En lien avec l’exposition de ses œuvres au CYEL de La Roche-sur-Yon, a été proposé un film Je voulais me cacher (ou Volevo nascondermi) de l’Italien Giorgo Diritti autour de l’ensemble de la vie de son compatriote Antonio Ligabue (toutefois né en Suisse), un artiste qui a beaucoup de liens avec le Vendéen Gaston Chaissac (quoique né à Avallon dans l’Yonne).
Le musée des Sables-d’Olonne a une large collection des œuvres de ce dernier. Ce sont deux peintres qui n’ont jamais suivi le moindre cours de dessin et qui ont vécu fort longtemps face à l’hostilité des villageois de la commune où ils habitaient. De grandes différences existent dans leur production, Chaissac est dans l’art brut avec
une grande originalité dans ses représentations de personnages, alors que l’Italien est plutôt dans la représentation du réalisme avec des notes d’originalité dans l’expression. Si Gaston Chaissac fit des séjours à l’hôpital ou en sanatorium du fait d’une tuberculose, par contre Antonio Ligabue connut plusieurs longs séjours en hôpital psychiatrique. Le film s’attarde notamment sur ces moments.
Fut également proposée, Problemos une œuvre d’Éric Judor qui était un des invités du festival.

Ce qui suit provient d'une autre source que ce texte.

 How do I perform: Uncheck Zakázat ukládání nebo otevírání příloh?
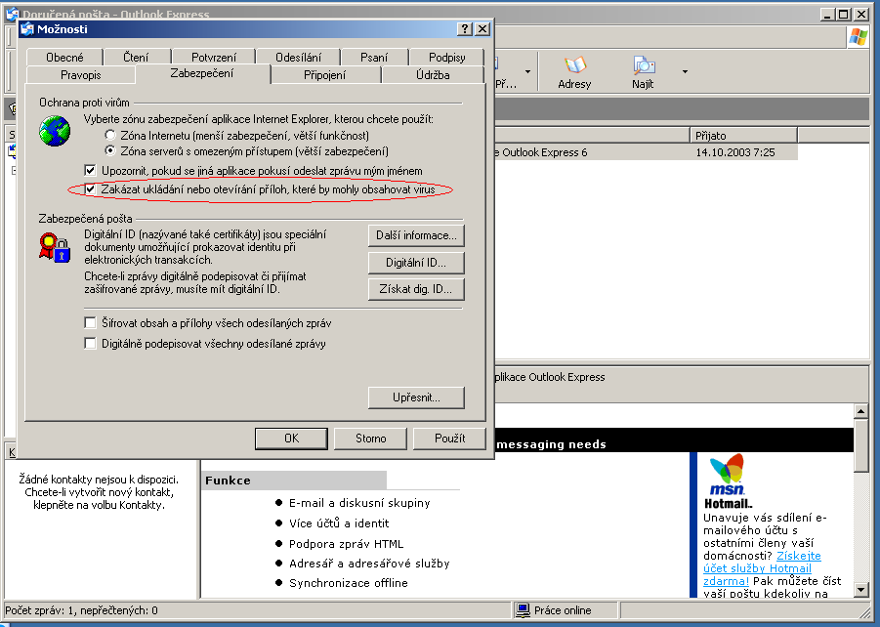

Autour d’une pandémie, elle fit magnifiquement écho à l’actualité. Réalisée en 2017, elle donne à découvrir une communauté altermondialiste se nourrissant de mots autour de l’écologie, le végétarisme, la non-violence, le féminisme et le refus des étiquettes ainsi que des objets de consommation. Les discours d’avant l’épidémie ne manquent pas de sel dans la mesure où ils sont caricaturaux à l’excès et sont pharamineux les bouleversements apparaissant après l’apparition de la pandémie. On est dans la fable, avec une morale peu optimiste sur la nature humaine.